Is there any way to increase chatbot output token limits? Working from a custom knowledge base (and deeply ignorant!)

Hi folks - I’ll start by apologising, I’m not a programmer or familiar with coding, just fascinated by the possibilities of ChatGPT and the API. My capablities just about start and end with “Hello World!”

I’ve been using a beebom.com online guide to creating a custom knowledge base chatbot with Python and Gradio as a chatbot UI.

As a test, I built myself a (very small) custom model for fantasy recipes (I recommend the Stormy Sky Pie!). It took me all weekend and a lot of swearing, so please ELI5: is there any way to increase the token limit of the ChatBot outputs? I’m not sure if it’s an in-built restriction or just the way I’ve set up this particular chatbot.

Any assistance or points in the right direction very much appreciated! Up to and including rebuilding the approach from the ground up and working in a different method than a chatbot; I’m here to (very slowly and painstakingly) learn!

Oh lookit - my account has gone to Level 1 and I can post links. This is the technique I’m currently using:

https://beebom.com/how-train-ai-chatbot-custom-knowledge-base-chatgpt-api/

Welcome to the community @smithsonian

Every model has a fixed context(token) length that they can process(prompt+generation).
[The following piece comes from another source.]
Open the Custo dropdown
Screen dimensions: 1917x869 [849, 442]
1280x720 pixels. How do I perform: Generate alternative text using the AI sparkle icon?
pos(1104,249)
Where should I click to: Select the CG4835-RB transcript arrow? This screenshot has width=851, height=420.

Here’s a list of models with their max context length.

gpt-3.5-turbo and if more context length is needed gpt-3.5-turbo-16k should suffice for your use case.

You’d also have to use embeddings to retrieve semantically context data from your knowledge base, which langchain is doing for you.

Can you share what model(s) you’re using currently?

1 Like

You have two things possible:

  1. the output is cut off: you’ve set the maximum tokens that can be generated too low, or the model ran out of context length space to form an answer

  2. The composition is much shorter than you wish or instructed: The chat AIs from OpenAI have been increasingly trained to generate even smaller outputs, no matter your prompting technique, likely part of decreasing the computational resources used.

1 Like

Thanks for the speedy reply!

Looks like gpt-3.5-turbo.

But - and please forgive my very limited knowledge of code, I’m basically just copying and pasting - I’m wondering if this is a pre-set limit in the code:

def construct_index(directory_path):
max_input_size = 4096
num_outputs = 512
max_chunk_overlap = 20
chunk_size_limit = 600

And then further down:

max_tokens=num_outputs

This is where actually knowing Python might come in handy…

With a quick browse of the code I’m copying and pasting, I have a feeling that might be the case. Time to start tweaking numbers!

Whatever you’re pasting isn’t the direct interactions with the OpenAI API. It looks like a sample of using langchain from an article.

For chat completions with the gpt-3.5-turbo model, your parameters would look more like:

    # call the chat API using the openai package and model parameters
    response = openai.ChatCompletion.create(
        model       = model,
        messages    = system + chat[-turns*2:] + user,  # concatenate lists
        temperature = temperature,
        top_p       = top_p,
        n           = 1,
        stream      = True,
        max_tokens  = max_tokens,
        presence_penalty = 0.0,
        frequency_penalty = 0.1,
        # logit_bias  = {"100066": -1},  # example, '~\n\n' token
        user        = "my_service_user-id",
)

the max_tokens is both giving a maximum output that can be produced, and reserving a space that can’t be used for input prompting to the AI.

Yes you can try tinkering with that

if you’re getting truncated completions.

You can also remove it, the model will allot the rest of context to max_tokens for completion.

However if you still get incomplete completions, then you’ll have to use gpt-3.5-turbo-16k model or reduce the tokens you’re sending to the model.